I’m sure many of you already know this, but in case you you don’t: you’re being deceived and lied to. Every day.
As a society, we know now that cigarettes are bad. We get angry at the very notion that tobacco companies once marketed to children. Such behavior is deplorable, and we’re smart folks; we get that.
Except, well. We’re hypocrites.
Go to your supermarket. I’ll wait…
In the processed meats area, you see those Lunchables?
Yup, they’re at just the right height for your charming and greedy young ones to reach out and grab.
Because they’re colorful little boxes of nourishment that kids can understand. Child “appropriate” Bento boxes of corn laden crap.

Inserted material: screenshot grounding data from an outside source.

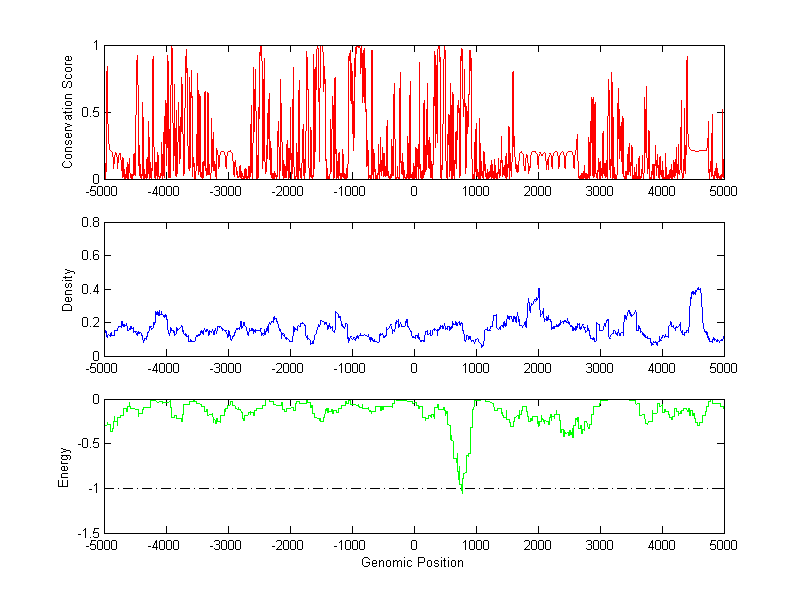
Task: Click the -0.5 tick on Energy axis
Action: 86,444
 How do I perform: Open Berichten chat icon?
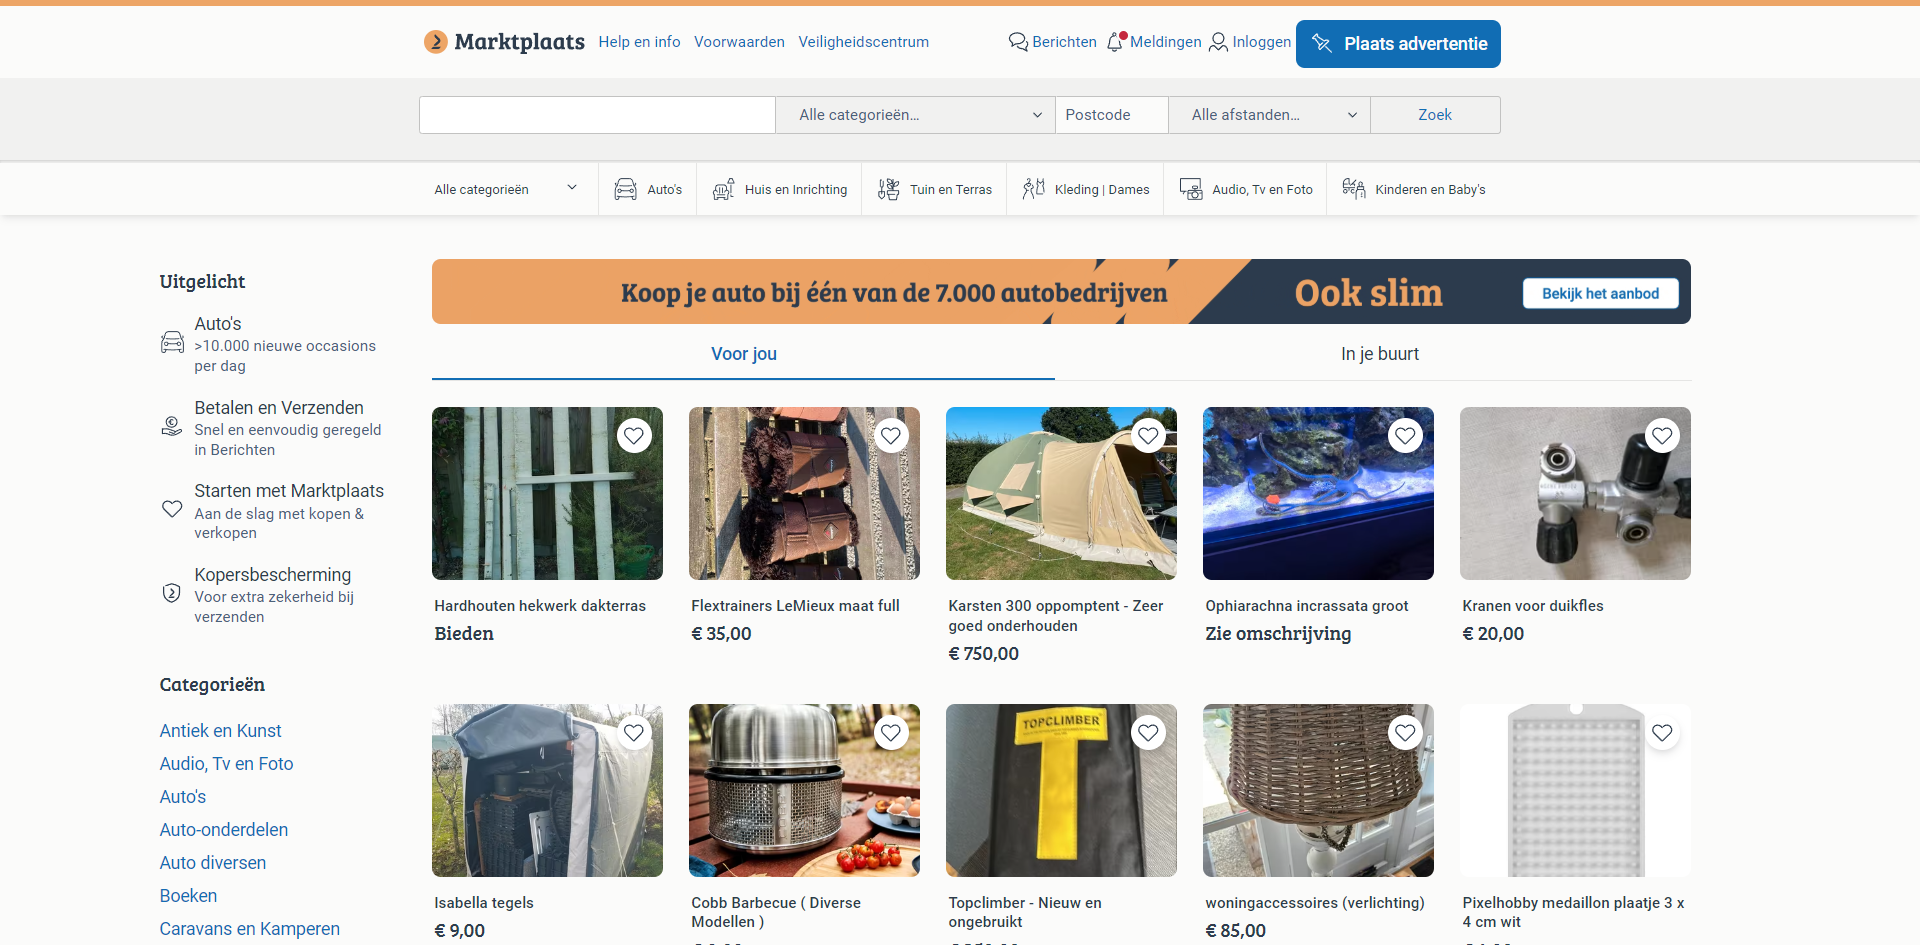pyautogui.click(x=1018, y=42)
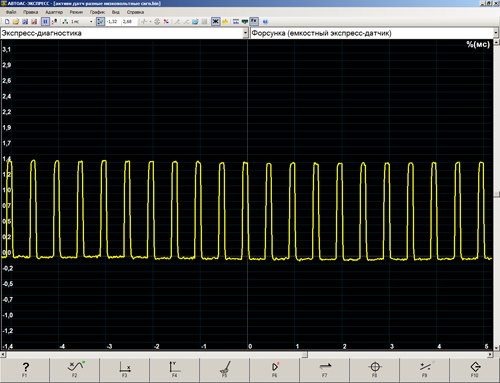This screenshot has width=500, height=383.
Task: Expand the Экспресс-диагностика dropdown
Action: pyautogui.click(x=245, y=33)
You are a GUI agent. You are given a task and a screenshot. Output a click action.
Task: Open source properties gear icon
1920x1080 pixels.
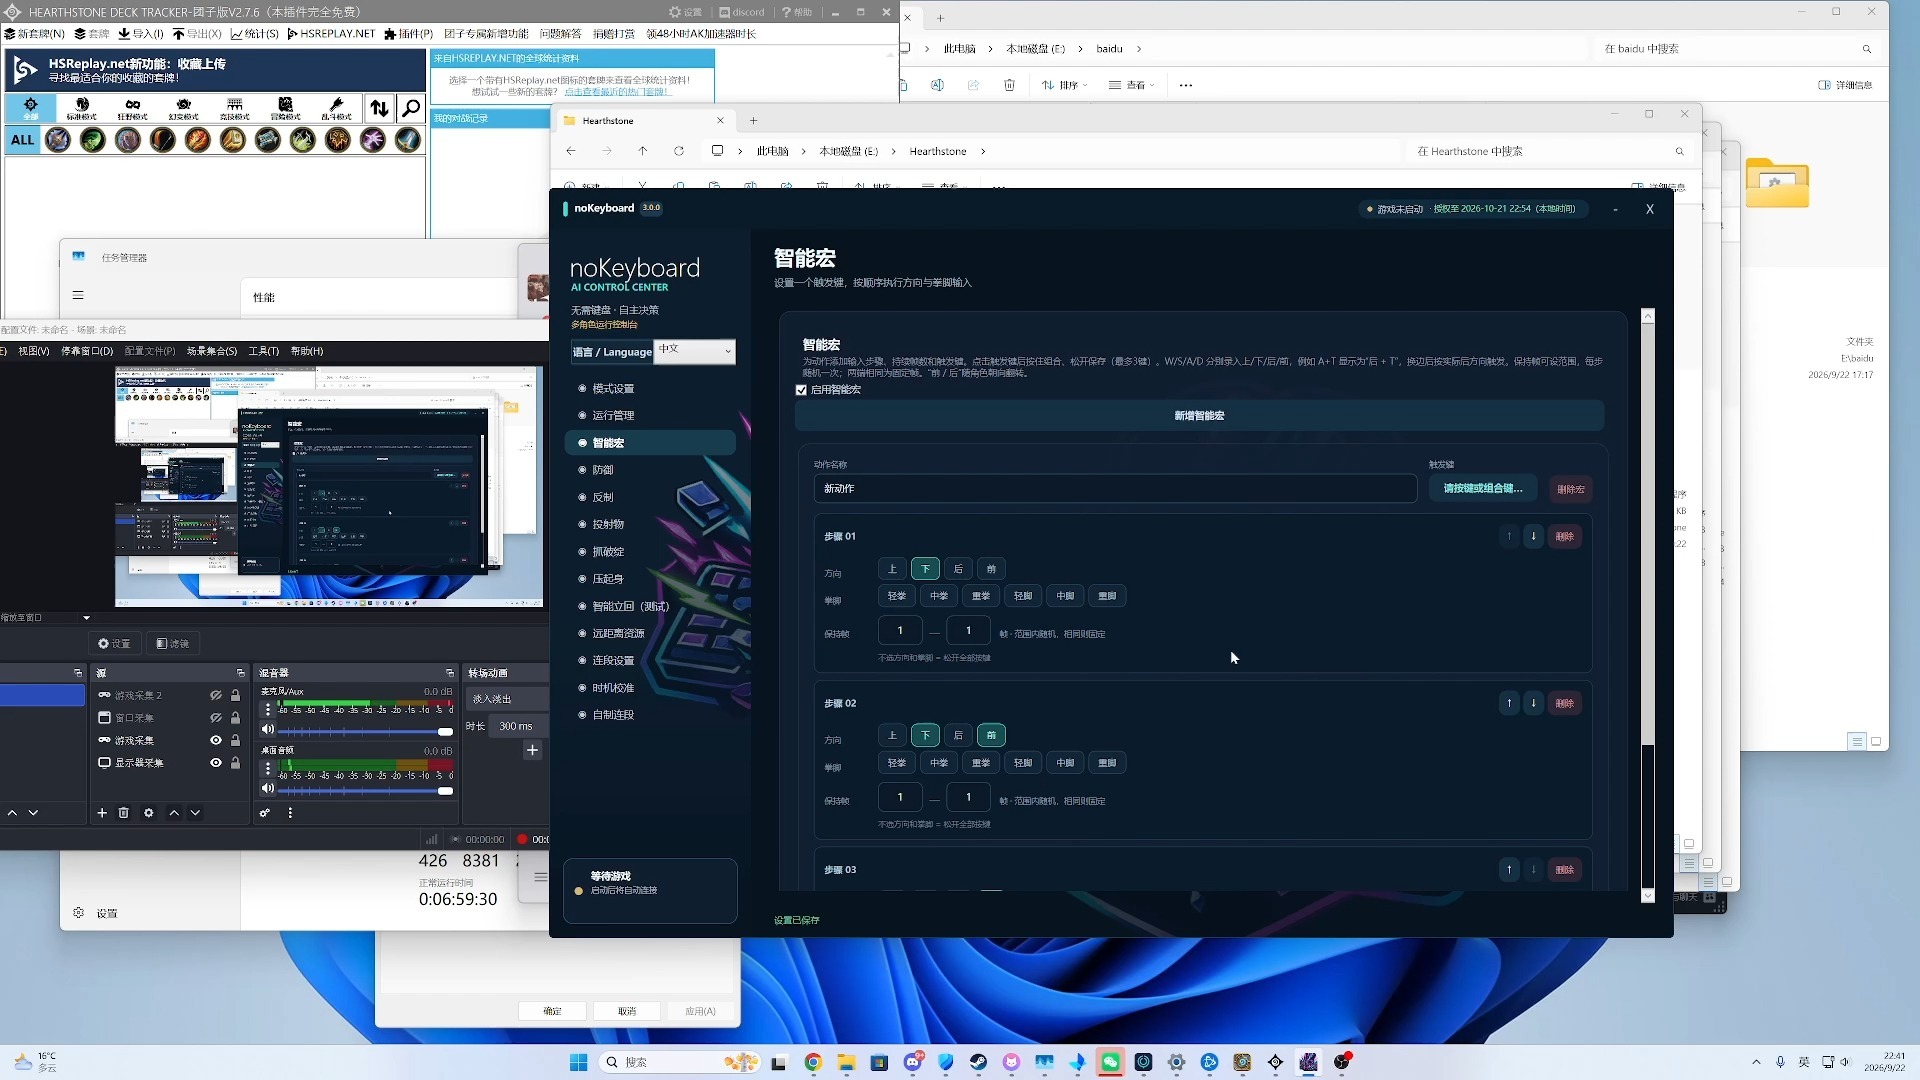point(149,813)
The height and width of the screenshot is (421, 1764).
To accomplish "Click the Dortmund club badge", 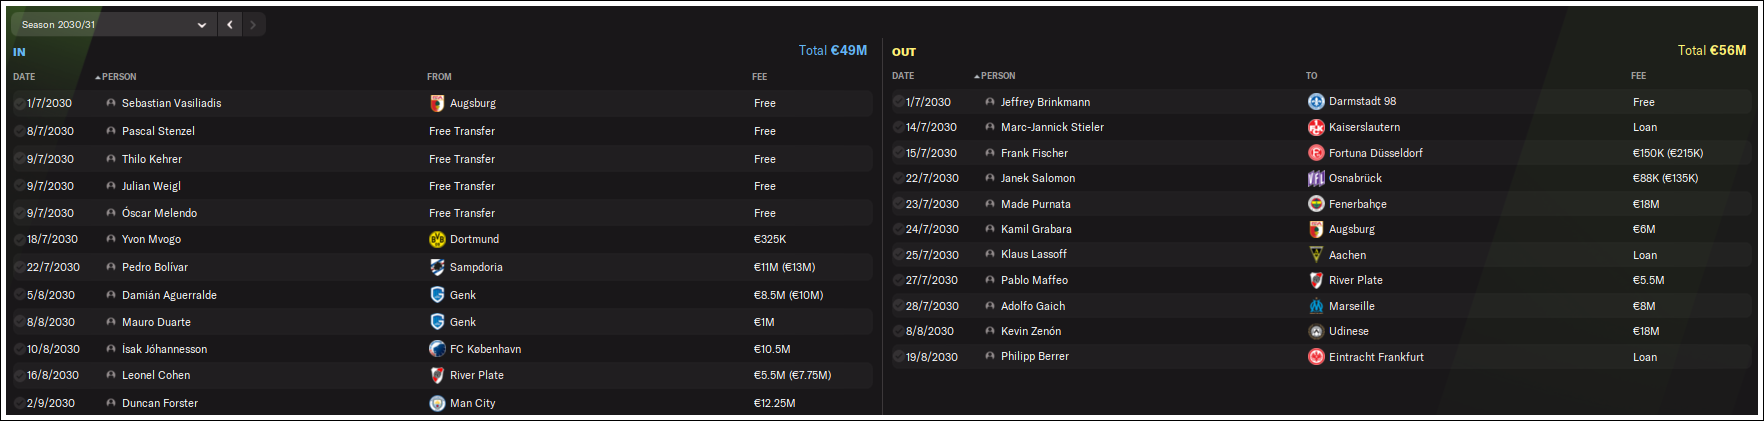I will [437, 239].
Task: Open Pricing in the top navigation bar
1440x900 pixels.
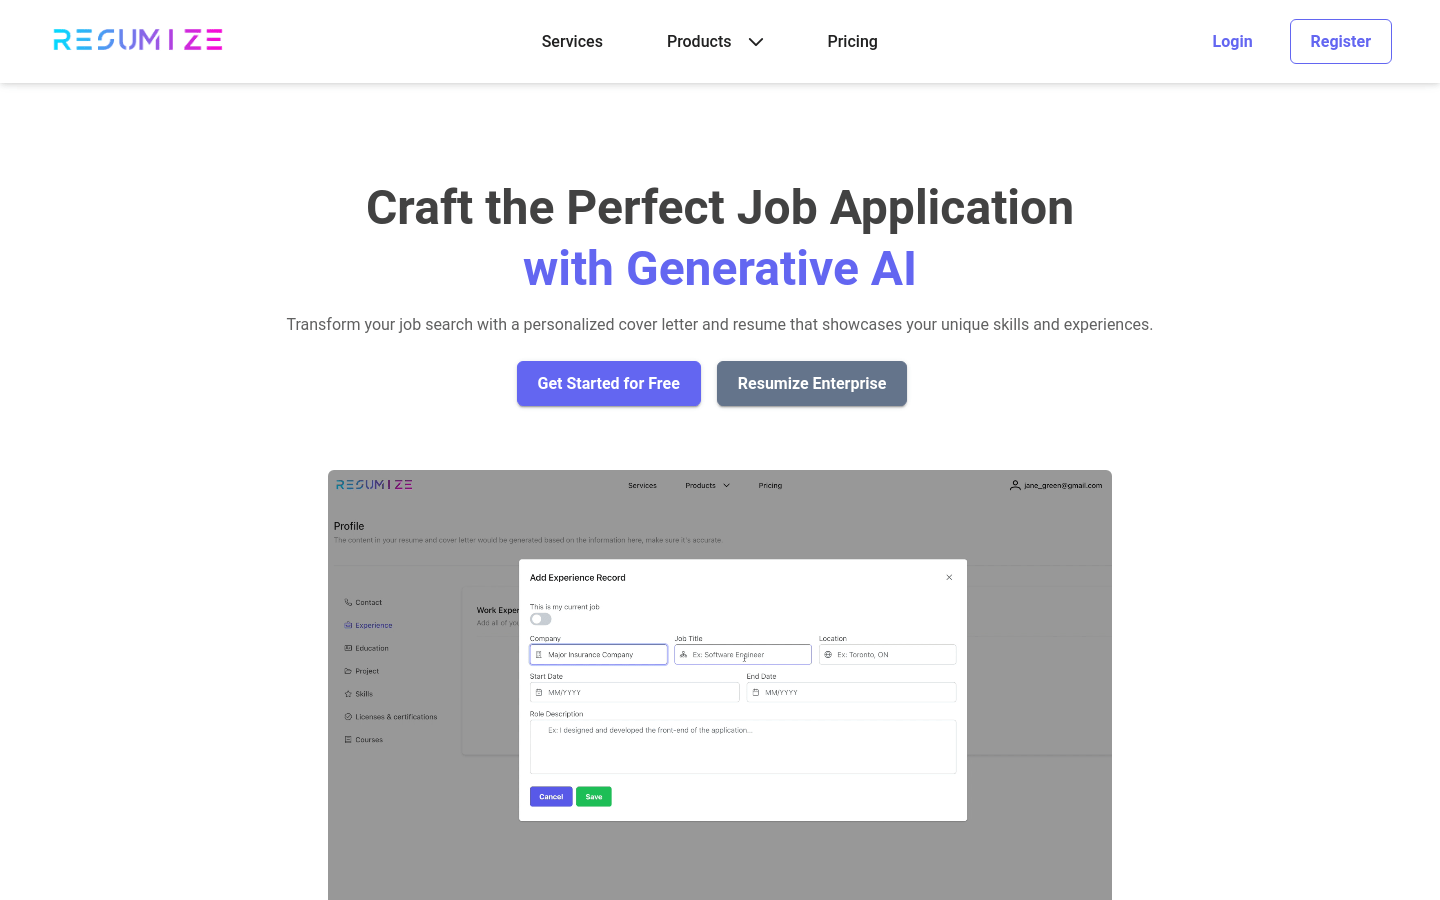Action: 852,41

When Lunchables were first produced, manufacturer Phillip Morris (yes, the same one that tried to sell cigarettes to your child), TRIED to put a more “healthful” option in them; they tried baby carrots. But there simply wasn’t a way to put fresh ingredients into the boxes that would survive the processed food system that Lunchables exist within. That “cheese” product and “ham” that are in there? Yeah, they’ve been in a factory or a box for months before they’re in that tray and on that shelf.
Me sitting here and harping on processed junk foods isn’t going to make you stop eating them. In fact, I probably just made you crave a Lunchable. But I’ve read enough science fiction; I know where this is headed. I fear we are teetering towards a Margaret Atwood style future reality where everything we consume has been processed in a laboratory and is covered in “cheese stuff” and regret.
When I first embraced the flexible dieting lifestyle (meaning that you can get your 3 macronutrients - carbohydrates, protein and fat- from whatever sources you’d like, as long as you met your prescribed grams of each macros per day), I was all for throwing a few Oreos into my day and flaunting the fact that I could do that.
I’m now trying to concentrate my efforts on shying away from that kind of view on flexible dieting. For a variety of reasons that I can bore you with in another blog post, but it all boils down to this: what are you eating and is it food? Five years ago, my theatre company (Available Light Theatre) produced a show called The Food Play, about the sad state of our food industry. We jokingly had a scene called “Food or Not Food?” in which we acted out a game show in which clueless Americans had to determine whether familiar grocery store products were food or not food. It was hilarious, but also sad. 90% of our grocery stores are filled with prepackaged products that have 30 ingredients, half of which you can’t pronounce. This is a statistic I totally made up, but it can’t be far off…
Full disclosure, my family serves Cheetos as part of Christmas Eve dinner (I share this mostly to show that I’m really not trying to sound “holier than thou”). Speaking of Cheetos, have you ever heard the term “vanishing caloric density?” I hadn’t until recently. And now I’m pretty disgusted.
Humans are capable of a lot of super awesome magic tricks that come from thousands and thousands of years of evolution. One really cool thing that we’re capable of? Mouthfeel. I’ll give you a second to giggle at the name.
But seriously, your brain relies on mouthfeel to estimate the calories in a particular piece of food. In the days before tracking your macros and calories, this is one way that your body regulated its food intake. If you’ve ever shoved a Cheeto in your mouth, you’re aware that the damn thing pretty much just melts in your mouth. And that’s not me praising its taste. This is vanishing caloric density: Cheetos are tricking your brain into eating a whole bag because they disappear so quickly when it’s in your mouth that your brain doesn’t think you’ve eaten enough.
Such deviousness I do not need from my food, thank you very much. A blueberry never tried to trick me. I don’t think…
I’ll leave you with this: when you’re shopping or reaching for a snack, please ask yourself “is this food?” Chances are, if it’s devious and tricksy and has 5 or more ingredients. It isn’t. And humans shouldn’t eat not food.
And if you don’t know, now you know.